Calculator Input
Formula Used
The calculator uses the standard discrete random variable variance method. First it finds the expected value.
The mean is μ = E(X) = Σxᵢpᵢ. Then it finds the second raw moment,
E(X²) = Σxᵢ²pᵢ. The variance is Var(X) = E(X²) - μ².
It also confirms the result with the direct deviation form:
Var(X) = Σpᵢ(xᵢ - μ)². The standard deviation is
σ = √Var(X). If frequencies are entered, each frequency is divided by the total frequency.
How to Use This Calculator
- Enter each possible value of the random variable in the x values box.
- Enter matching probabilities, frequencies, or weights in the second box.
- Select the correct input type from the menu.
- Use normalization when probability values need scaling.
- Add a tail value when you need a probability statement.
- Press the calculate button to show results above the form.
- Use the CSV or PDF option to save the output.
Example Data Table
| x | p(x) | x × p(x) | x² × p(x) | p(x - μ)² when μ = 2 |
|---|---|---|---|---|
| 0 | 0.10 | 0.00 | 0.00 | 0.40 |
| 1 | 0.25 | 0.25 | 0.25 | 0.25 |
| 2 | 0.30 | 0.60 | 1.20 | 0.00 |
| 3 | 0.25 | 0.75 | 2.25 | 0.25 |
| 4 | 0.10 | 0.40 | 1.60 | 0.40 |
| Total | 1.00 | 2.00 | 5.30 | 1.30 |
In this example, the mean is 2. The variance is 1.30. The standard deviation is about 1.1402.
Discrete Random Variable Variance Guide
What Variance Shows
Variance measures how far discrete outcomes spread from their expected value.
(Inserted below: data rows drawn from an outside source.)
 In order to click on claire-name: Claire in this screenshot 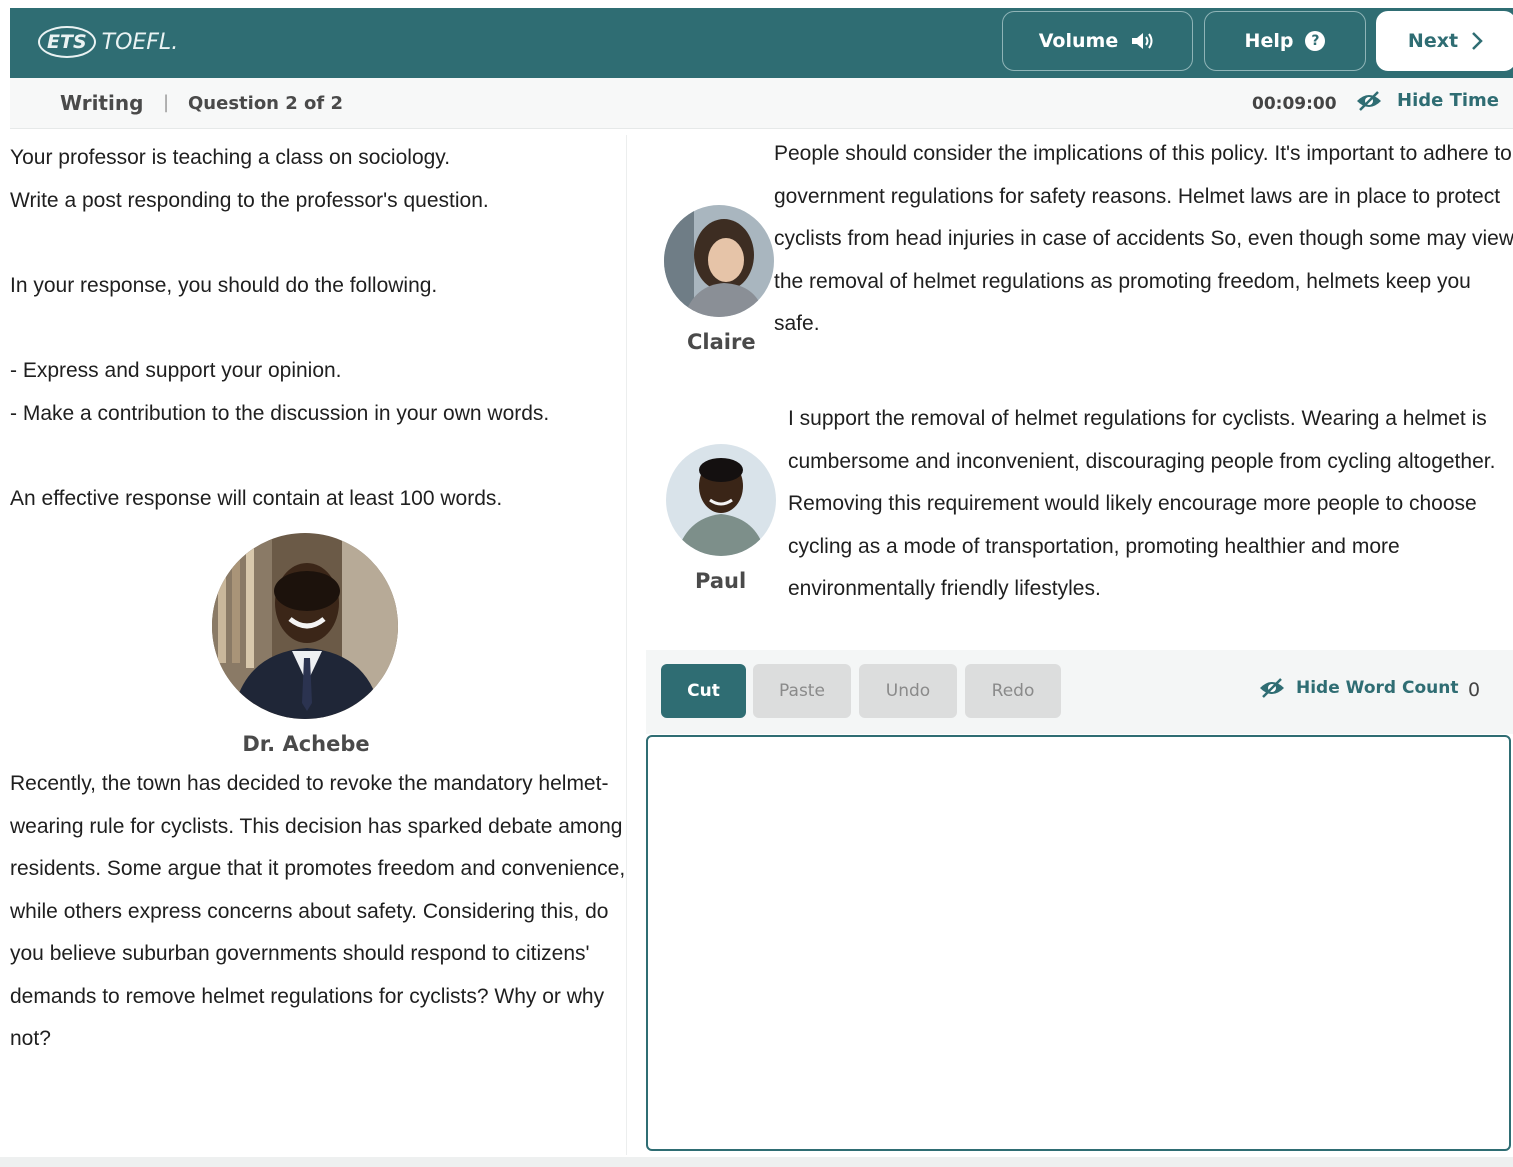, I will do `click(722, 342)`.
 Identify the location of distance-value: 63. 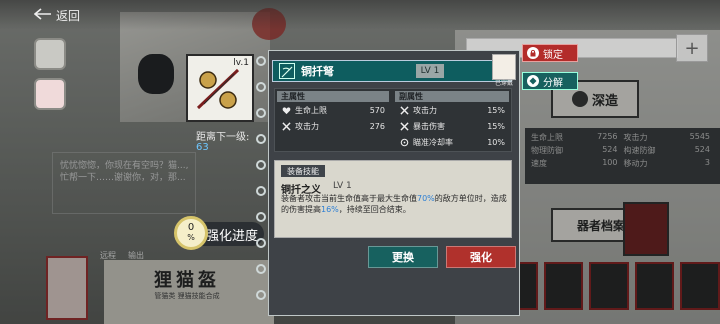
(202, 148).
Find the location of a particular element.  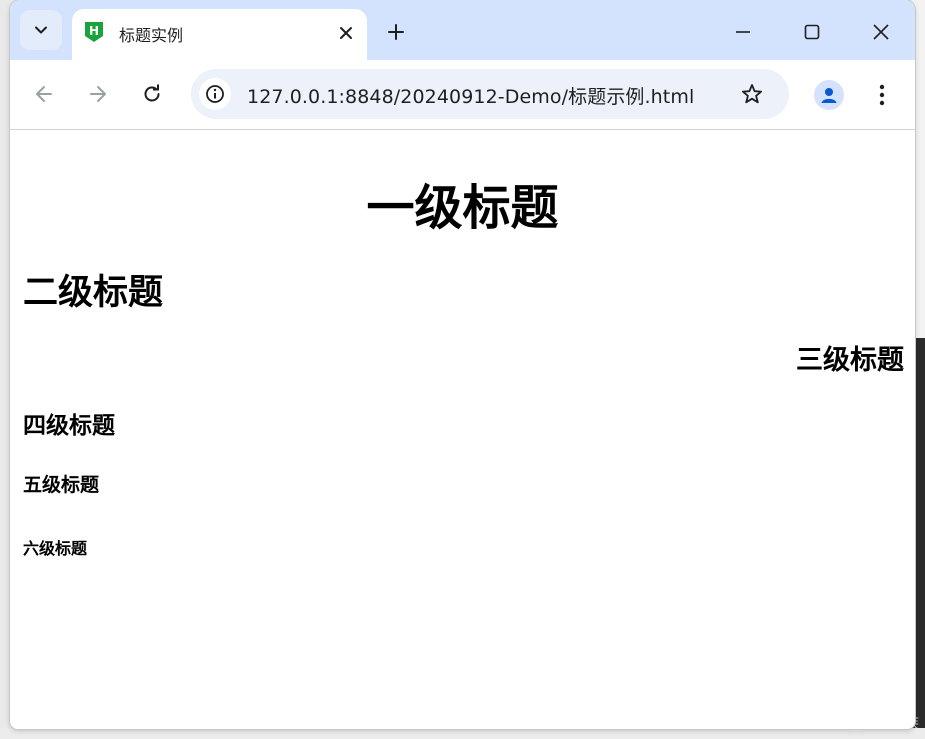

hbuilder-favicon-icon: H is located at coordinates (94, 32).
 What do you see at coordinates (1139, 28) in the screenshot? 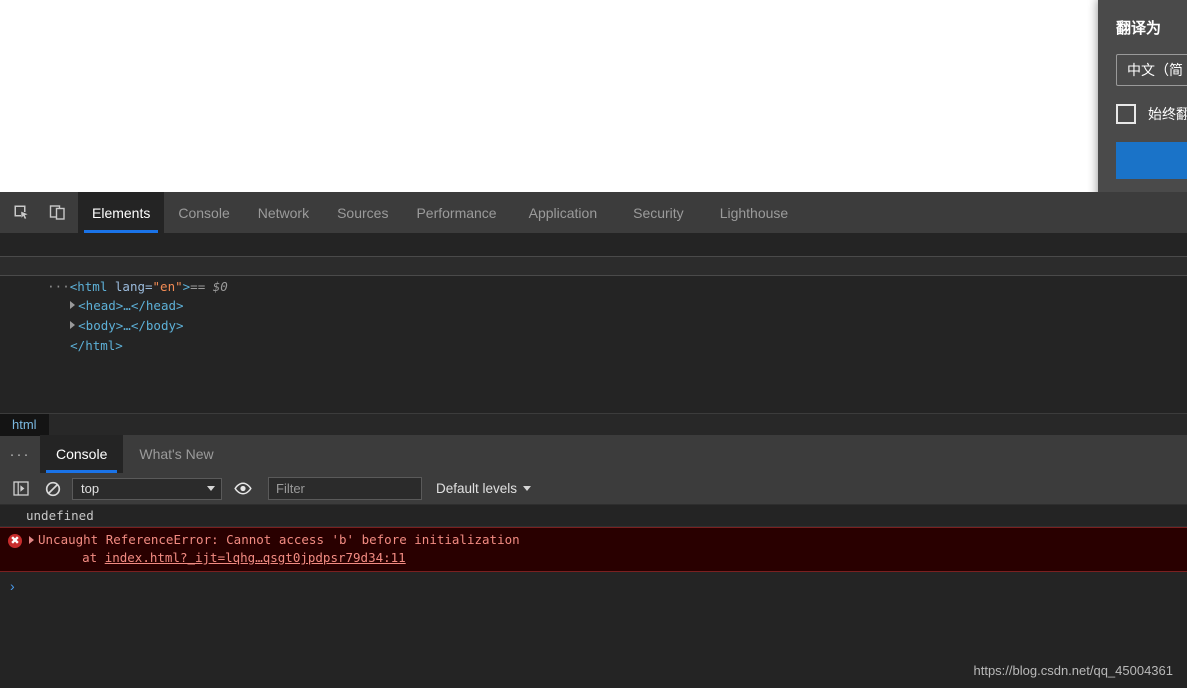
I see `translate-popup-title: 翻译为` at bounding box center [1139, 28].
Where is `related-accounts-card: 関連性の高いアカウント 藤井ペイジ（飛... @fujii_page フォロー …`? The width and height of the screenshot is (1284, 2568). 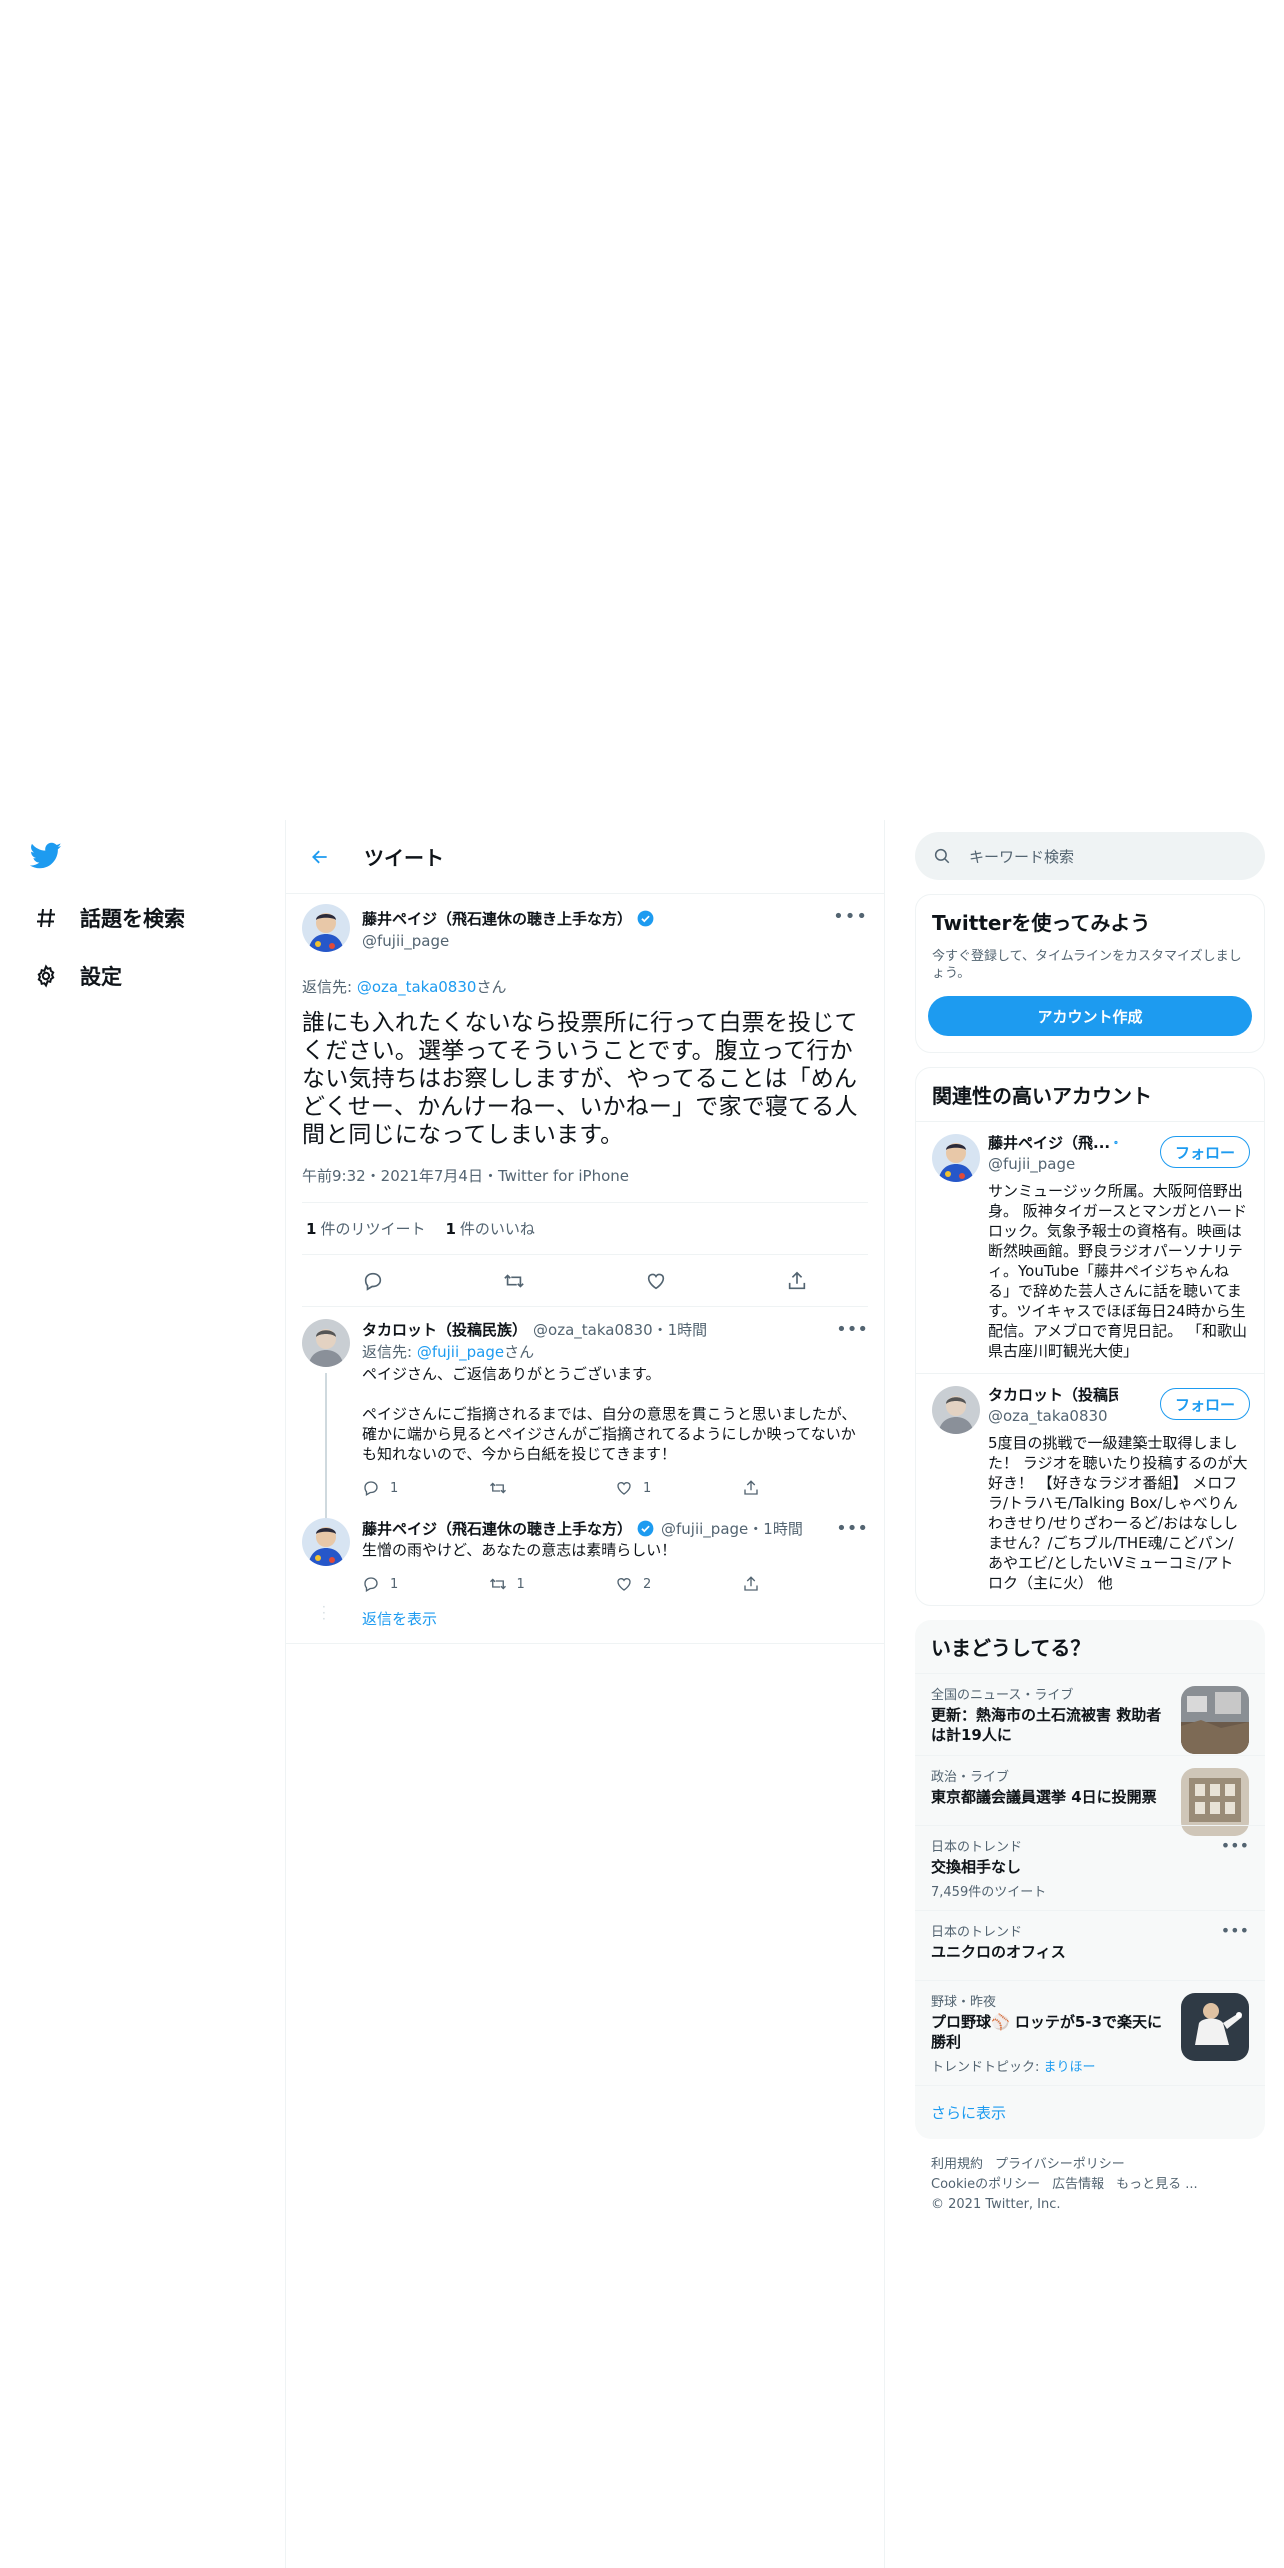
related-accounts-card: 関連性の高いアカウント 藤井ペイジ（飛... @fujii_page フォロー … is located at coordinates (1090, 1336).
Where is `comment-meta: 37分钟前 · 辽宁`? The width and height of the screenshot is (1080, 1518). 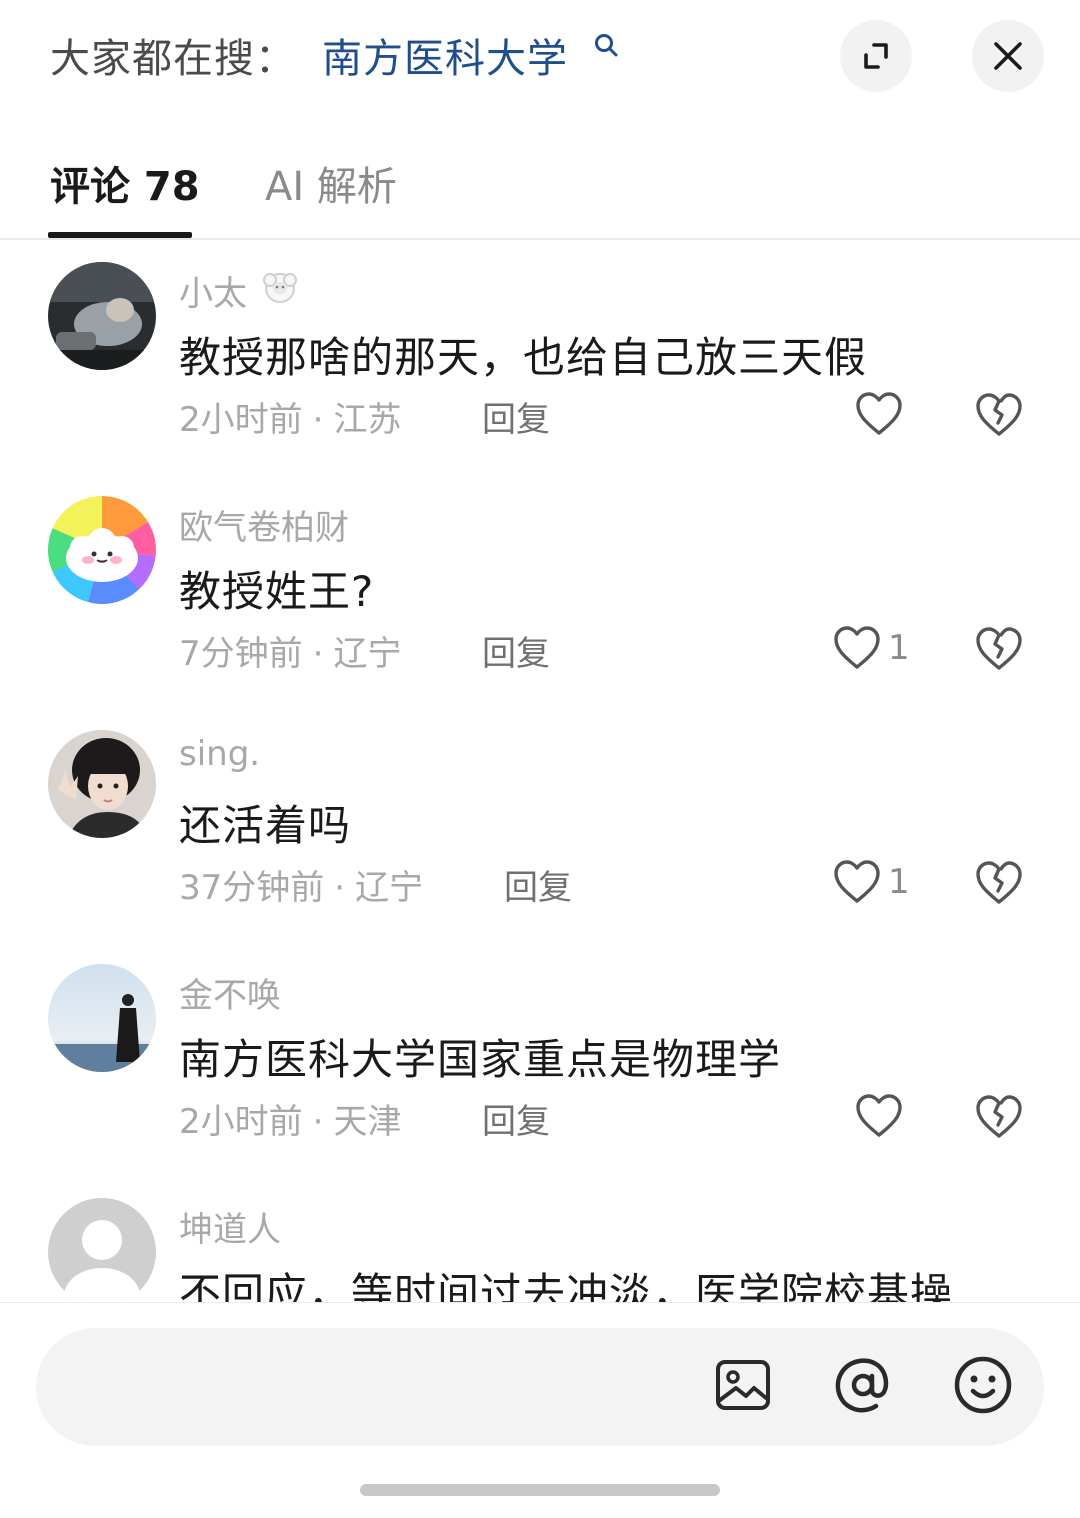 comment-meta: 37分钟前 · 辽宁 is located at coordinates (302, 888).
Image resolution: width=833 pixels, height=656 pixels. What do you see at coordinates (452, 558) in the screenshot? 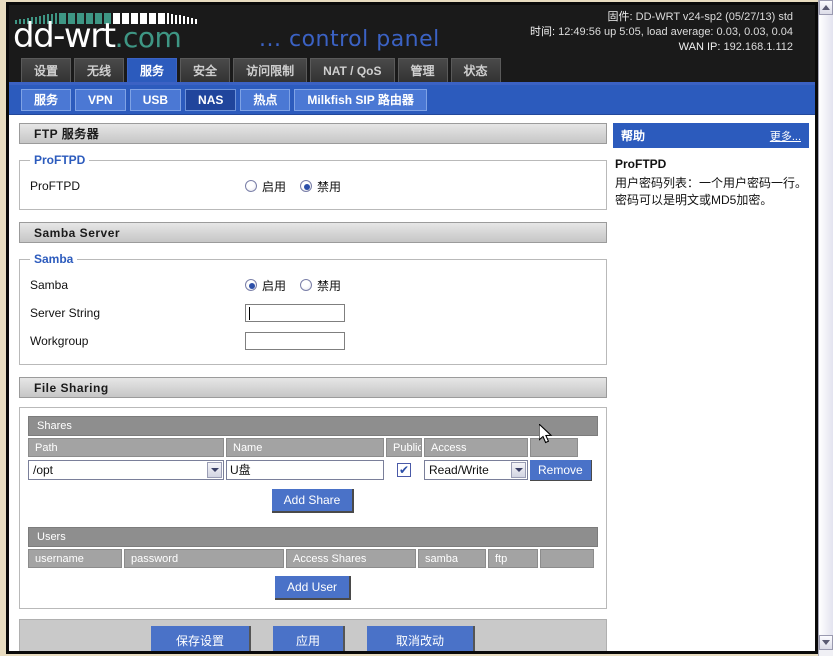
I see `users-column-header: samba` at bounding box center [452, 558].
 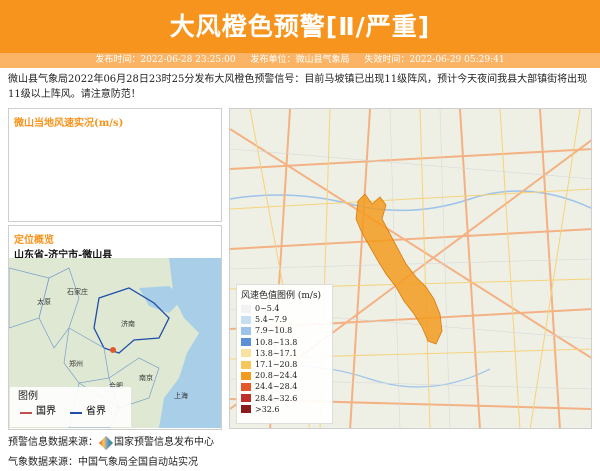 What do you see at coordinates (128, 324) in the screenshot?
I see `city-label: 济南` at bounding box center [128, 324].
A small variance means most probability stays near the mean. A large variance means outcomes are more scattered. This matters in probability, statistics, finance, gaming, quality control, and risk analysis. The calculator helps you study that spread without manual table work.
Why Probabilities Must Match Outcomes
Each x value needs one probability, frequency, or weight. The first probability belongs to the first x value. The second belongs to the second x value. This paired structure is essential. If the order is wrong, the expected value and variance will also be wrong. Sorting can help make the final table easier to read.
Using Frequencies Instead of Probabilities
Sometimes you have counts instead of probabilities. For example, a survey may record how many times each score appears. In that case, choose the frequency option. The calculator divides each count by the total count. This creates a valid probability distribution. Weighted data works the same way when weights are nonnegative.
Understanding the Main Results
The mean is the long-run average outcome. Variance describes squared spread around that average. Standard deviation returns spread to the original unit. Mean absolute deviation gives a simpler average distance. Skewness indicates whether the distribution leans left or right. Entropy gives a compact measure of uncertainty.
When to Use This Tool
Use this calculator when outcomes are countable and listed clearly. It is useful for dice models, demand planning, defect counts, exam scores, and payout tables. It also helps students check homework. Always review the probability sum before trusting the answer. A valid distribution should use probabilities that total one.
FAQs
1. What is a discrete random variable?
A discrete random variable has separate countable outcomes. Examples include dice results, number of calls, defects, customers, or goals scored.
2. What does variance mean?
Variance measures the expected squared distance from the mean. Higher variance means outcomes are more spread out from the expected value.
3. What is the formula for variance?
The main formula is Var(X) = E(X²) - [E(X)]². It equals the weighted sum of squared deviations from the mean.
4. Do probabilities need to total one?
Yes. A valid probability distribution totals one. This calculator can normalize values when they are proportional but not already scaled.
5. Can I enter frequencies?
Yes. Choose the frequency input type. The calculator converts frequencies into probabilities by dividing each frequency by the total.
6. What is standard deviation?
Standard deviation is the square root of variance. It expresses spread in the same unit as the original random variable.
7. What does tail probability show?
Tail probability adds probabilities that satisfy a selected condition, such as P(X ≤ 2), P(X > 5), or P(X = 1).
8. Why is E(X²) useful?
E(X²) helps compute variance quickly. Subtracting the squared mean from E(X²) gives the final variance value.